La causa è da ricercare in un fisico non propriamente da dribblatore seriale, a cui si aggiunge una mancanza di esplosività. I dribbling di Antony si fondando unicamente sull’attesa: se il difendente piuttosto che temporeggiare effettua la prima mossa lui è abbastanza rapido da poter spostare il pallone ed effettuare il dribbling. Dinanzi ad un difendente meno avventato il suo dribbling perde efficacia. Un profilo simile ad Antony, guardando sia i pregi (tanti) che i difetti (pochi), è Lorenzo Insigne. Entrambi non sono grandi dribblatori, entrambi hanno, seppur con piedi diversi, nel tiro a giro la soluzione più efficace per calciare in porta ed entrambi assurgono al ruolo di regista avanzato delle proprie squadre.
Vinicius Jr, il prototipo del giocatore moderno
Chi invece ha nel dribbling la sua arma più affilata è Vinicius Jr. Fino a poco fa si pensava addirittura che il brasiliano fosse solo dribbling: un giocatore da grandi volumi, scientifico nel creare superiorità ma evanescente in fase di definizione. Vinicius, con l’espressione stralunata e il calcio fatto di strappi improvvisi e talvolta così estemporanei da essere incompresi, faticava ad imporsi in una squadra che per lui aveva sborsato 45 milioni di euro. Con il tempo anche la legittima scusa dell’ambientamento ha iniziato a perdere di efficacia, tanto che ad un certo punto, Benzema, il faro dell’attacco madrileno, ha consigliato ai compagni di non passargli il pallone perchè tanto lui non lo passava mai.
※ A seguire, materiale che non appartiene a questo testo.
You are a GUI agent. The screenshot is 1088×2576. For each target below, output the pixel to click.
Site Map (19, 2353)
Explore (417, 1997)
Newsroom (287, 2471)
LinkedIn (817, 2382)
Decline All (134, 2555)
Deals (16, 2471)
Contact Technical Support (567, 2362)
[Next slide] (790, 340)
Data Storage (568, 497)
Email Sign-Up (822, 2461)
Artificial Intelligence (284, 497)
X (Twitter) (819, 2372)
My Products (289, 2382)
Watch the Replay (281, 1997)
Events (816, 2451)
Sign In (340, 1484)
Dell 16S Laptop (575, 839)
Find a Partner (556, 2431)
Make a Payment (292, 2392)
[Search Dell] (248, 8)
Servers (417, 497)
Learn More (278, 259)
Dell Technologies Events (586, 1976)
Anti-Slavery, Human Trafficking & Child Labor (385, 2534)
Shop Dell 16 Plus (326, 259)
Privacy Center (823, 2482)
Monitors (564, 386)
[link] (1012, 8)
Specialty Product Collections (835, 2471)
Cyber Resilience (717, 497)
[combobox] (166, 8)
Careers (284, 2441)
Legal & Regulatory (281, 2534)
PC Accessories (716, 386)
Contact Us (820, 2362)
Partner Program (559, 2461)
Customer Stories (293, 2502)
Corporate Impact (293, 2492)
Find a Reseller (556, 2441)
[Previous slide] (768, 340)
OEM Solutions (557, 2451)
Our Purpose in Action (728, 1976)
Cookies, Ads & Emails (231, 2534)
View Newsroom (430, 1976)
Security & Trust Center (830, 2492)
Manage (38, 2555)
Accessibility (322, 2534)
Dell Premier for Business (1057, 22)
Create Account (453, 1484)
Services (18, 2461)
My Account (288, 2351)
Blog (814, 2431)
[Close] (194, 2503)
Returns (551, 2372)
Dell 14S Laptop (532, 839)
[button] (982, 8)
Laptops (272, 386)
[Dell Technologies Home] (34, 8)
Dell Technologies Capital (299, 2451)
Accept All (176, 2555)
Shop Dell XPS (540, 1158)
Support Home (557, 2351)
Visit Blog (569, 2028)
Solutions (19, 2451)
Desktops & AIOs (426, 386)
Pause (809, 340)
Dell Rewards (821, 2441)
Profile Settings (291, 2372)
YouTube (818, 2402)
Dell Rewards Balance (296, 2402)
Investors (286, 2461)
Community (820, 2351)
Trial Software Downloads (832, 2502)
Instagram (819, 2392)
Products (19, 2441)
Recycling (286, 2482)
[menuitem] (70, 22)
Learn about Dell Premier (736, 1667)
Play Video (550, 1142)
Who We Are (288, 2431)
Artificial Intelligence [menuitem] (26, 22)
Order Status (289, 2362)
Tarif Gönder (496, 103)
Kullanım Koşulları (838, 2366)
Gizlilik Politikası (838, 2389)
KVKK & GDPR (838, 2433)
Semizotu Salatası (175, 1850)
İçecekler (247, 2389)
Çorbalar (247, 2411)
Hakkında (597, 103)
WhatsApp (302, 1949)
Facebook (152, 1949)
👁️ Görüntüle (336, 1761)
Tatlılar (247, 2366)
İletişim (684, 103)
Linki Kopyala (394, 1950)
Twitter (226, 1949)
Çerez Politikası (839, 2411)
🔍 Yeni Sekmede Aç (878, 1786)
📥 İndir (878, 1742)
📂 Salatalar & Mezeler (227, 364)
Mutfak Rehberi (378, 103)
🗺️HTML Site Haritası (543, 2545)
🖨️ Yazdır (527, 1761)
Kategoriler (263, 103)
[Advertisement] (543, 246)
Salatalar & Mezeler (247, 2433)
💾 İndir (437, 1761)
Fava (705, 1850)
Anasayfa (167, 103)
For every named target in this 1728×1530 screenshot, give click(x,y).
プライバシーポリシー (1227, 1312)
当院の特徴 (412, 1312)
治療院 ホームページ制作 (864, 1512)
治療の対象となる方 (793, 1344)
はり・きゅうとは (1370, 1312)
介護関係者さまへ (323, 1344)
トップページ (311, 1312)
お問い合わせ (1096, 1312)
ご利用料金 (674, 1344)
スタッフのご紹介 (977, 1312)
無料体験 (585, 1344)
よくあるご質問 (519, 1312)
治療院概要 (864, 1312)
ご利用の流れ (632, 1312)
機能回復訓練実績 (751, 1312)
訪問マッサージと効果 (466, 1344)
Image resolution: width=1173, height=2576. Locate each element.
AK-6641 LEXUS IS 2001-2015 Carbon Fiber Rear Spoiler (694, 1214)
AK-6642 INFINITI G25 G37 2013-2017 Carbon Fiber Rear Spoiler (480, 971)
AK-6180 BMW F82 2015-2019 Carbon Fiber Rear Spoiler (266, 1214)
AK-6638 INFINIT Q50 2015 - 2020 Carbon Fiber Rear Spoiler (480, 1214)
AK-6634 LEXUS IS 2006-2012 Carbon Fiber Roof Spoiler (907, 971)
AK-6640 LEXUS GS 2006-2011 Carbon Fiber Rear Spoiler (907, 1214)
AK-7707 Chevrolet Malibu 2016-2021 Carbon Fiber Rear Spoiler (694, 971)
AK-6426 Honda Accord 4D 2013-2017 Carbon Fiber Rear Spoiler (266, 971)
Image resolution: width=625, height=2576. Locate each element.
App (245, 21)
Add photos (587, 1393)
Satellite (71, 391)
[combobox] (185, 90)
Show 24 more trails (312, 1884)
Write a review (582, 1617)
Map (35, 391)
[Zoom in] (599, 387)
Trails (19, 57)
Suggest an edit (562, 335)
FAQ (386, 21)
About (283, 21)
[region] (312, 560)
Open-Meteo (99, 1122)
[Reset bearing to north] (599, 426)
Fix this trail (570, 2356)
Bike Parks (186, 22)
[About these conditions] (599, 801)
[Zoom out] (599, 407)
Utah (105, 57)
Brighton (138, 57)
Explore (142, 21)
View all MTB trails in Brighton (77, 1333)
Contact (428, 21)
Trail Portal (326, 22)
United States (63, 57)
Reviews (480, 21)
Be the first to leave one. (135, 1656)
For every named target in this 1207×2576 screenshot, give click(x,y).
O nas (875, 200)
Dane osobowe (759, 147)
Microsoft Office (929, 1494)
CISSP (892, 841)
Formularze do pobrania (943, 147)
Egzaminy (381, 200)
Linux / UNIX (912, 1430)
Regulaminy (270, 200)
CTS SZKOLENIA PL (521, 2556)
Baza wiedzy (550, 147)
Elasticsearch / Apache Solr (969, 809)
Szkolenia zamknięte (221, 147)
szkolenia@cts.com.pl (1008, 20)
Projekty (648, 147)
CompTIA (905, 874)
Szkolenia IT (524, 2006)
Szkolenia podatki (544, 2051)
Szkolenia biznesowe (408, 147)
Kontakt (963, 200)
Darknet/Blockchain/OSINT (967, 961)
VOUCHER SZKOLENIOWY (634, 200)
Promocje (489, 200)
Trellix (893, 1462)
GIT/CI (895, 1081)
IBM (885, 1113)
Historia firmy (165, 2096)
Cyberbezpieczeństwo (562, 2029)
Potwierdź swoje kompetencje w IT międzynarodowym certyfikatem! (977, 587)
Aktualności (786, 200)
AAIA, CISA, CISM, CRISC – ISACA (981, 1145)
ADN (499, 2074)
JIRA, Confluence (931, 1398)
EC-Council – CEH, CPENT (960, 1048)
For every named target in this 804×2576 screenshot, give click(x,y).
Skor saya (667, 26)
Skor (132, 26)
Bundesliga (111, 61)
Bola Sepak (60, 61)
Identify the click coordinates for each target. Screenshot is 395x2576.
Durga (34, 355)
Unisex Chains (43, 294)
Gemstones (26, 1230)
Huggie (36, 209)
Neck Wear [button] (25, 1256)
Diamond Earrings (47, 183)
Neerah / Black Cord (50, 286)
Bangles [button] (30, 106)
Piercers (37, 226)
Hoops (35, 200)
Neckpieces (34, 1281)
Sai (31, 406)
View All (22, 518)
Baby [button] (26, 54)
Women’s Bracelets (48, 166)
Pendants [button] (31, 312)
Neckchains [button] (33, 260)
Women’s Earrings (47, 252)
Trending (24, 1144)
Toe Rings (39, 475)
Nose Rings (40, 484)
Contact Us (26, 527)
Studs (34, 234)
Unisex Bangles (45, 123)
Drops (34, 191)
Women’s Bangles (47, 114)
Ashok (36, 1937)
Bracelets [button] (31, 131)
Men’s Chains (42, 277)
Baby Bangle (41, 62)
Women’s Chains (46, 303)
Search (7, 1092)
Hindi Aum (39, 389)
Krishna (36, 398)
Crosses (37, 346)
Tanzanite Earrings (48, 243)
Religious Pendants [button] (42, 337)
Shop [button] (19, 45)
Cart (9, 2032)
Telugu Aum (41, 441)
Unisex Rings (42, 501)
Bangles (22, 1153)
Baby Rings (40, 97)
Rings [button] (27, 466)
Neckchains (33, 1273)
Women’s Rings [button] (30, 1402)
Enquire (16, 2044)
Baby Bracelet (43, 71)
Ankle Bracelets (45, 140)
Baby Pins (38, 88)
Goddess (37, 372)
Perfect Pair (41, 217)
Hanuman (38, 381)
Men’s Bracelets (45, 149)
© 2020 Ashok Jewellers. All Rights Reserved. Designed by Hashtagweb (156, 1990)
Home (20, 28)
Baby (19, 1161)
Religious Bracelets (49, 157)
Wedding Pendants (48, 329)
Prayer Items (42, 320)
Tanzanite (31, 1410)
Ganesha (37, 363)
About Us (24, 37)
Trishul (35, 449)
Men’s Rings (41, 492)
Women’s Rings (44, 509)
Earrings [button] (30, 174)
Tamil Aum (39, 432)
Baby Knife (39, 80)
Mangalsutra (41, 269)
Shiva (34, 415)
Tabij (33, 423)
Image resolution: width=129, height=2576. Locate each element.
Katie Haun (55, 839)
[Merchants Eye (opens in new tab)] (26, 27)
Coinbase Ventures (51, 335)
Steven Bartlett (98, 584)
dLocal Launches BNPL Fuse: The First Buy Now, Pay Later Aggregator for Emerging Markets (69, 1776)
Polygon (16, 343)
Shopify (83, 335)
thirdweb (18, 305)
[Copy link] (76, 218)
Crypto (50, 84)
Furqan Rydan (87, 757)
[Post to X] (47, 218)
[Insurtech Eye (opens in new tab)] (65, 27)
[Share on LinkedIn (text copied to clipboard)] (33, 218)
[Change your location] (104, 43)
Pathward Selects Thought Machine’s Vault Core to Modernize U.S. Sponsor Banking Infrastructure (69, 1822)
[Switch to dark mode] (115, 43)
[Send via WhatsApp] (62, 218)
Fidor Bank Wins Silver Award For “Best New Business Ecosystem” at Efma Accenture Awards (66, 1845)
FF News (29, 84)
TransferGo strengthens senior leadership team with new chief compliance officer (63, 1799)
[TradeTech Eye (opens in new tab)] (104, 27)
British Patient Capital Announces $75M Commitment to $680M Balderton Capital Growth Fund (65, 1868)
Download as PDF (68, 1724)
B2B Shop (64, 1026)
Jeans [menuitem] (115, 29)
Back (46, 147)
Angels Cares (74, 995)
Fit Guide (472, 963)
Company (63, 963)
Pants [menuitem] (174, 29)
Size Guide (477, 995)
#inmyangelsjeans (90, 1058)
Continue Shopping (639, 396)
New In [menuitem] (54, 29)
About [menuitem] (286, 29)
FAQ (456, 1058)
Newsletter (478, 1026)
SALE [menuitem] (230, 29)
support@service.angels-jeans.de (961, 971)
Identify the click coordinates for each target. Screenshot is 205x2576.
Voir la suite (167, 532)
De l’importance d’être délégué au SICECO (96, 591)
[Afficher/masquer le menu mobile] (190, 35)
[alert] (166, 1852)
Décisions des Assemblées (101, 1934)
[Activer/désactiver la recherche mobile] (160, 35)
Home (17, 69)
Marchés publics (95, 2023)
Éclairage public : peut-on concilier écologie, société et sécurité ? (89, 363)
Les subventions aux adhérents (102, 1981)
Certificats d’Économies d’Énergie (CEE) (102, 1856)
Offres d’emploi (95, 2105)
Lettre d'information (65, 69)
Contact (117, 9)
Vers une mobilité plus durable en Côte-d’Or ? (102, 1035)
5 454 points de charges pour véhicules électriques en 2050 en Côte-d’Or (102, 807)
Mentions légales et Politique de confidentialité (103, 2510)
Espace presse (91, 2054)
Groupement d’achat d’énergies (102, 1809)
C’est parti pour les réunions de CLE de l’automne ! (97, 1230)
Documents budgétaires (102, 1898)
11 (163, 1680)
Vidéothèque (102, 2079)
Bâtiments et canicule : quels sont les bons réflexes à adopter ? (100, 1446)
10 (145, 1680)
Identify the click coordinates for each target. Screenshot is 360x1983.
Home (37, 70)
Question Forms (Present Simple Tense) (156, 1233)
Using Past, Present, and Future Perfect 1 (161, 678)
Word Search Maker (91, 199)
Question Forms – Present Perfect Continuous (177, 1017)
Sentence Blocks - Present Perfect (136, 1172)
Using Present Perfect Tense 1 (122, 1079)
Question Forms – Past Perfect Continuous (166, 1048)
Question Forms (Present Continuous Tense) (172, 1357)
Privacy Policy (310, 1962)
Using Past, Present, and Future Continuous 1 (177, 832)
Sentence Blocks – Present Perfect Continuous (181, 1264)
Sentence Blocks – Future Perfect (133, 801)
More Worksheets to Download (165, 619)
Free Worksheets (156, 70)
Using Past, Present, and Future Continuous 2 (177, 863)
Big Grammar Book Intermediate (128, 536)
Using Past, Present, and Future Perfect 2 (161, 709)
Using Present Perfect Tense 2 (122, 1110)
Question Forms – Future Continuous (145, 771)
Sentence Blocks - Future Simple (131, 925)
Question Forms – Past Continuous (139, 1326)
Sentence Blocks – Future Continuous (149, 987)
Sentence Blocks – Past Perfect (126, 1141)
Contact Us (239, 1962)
Nel caos che ha iniziato a circondare Vinicius ci si è dimenticati di un fattore importante: la sua carta d’identità. Difatti, seppur con alle spalle più di 100 presenze con la maglia del Real Madrid, restava un ragazzo di 20 anni arrivato in Spagna nell’estate dell’addio di Cristiano Ronaldo per affiancare Eden Hazard nella sostituzione del totem portoghese. Il belga, complici ovviamente i numerosi infortuni, non ha mai risposto presente e Vinicius si è dunque ritrovato a vestire la maglia del Real Madrid con continuità neanche due anni dopo il suo esordio nel calcio professionistico.
I lampi di talento sono stati diversi e folgoranti anche nelle prime stagioni. Nel pieno della sua seconda primavera a Madrid segna nel Clasico sotto gli occhi vigili di Cristiano Ronaldo dopo esser stato telecomandato e servito da Toni Kroos. Nonostante alcuni picchi – come ad esempio l’ottavo di Finale contro il Liverpool in cui realizza la sua prima doppietta in Champions League – il rendimento continua ad essere però troppo altalenante. Lui stesso recentemente ha parlato così dei suoi primi anni a Madrid:
Dico la verità: la pressione su di me quando ho firmato per il Real è stata molto grande. Non ho mai visto una cosa del genere con qualcuno così giovane. Forse perché ero un giocatore costoso.
A quest’annata Vinicius si approcciava con l’obbiettivo (anzi, l’obbligo) di fare uno step importante e lui, seguendo il percorso di crescita tipico dei predestinati, di step ne ha fatti tre. Tutta l’inefficacia dei primi tre anni in Spagna la sta compensando in questi primi mesi di stagione. Secondo i dati di Understat nelle prime 12 giornate di Liga ha prodotto 4,96 xG a fronte di 7 gol realizzati e quindi facendo segnare una notevole overperformance. Nella precedente stagione, la terza a Madrid, in 35 giornate gli xG prodotti erano stati appena 6,82 (con 3 gol segnati), mentre nella prima e nella seconda rispettivamente 4,51 e 3,64.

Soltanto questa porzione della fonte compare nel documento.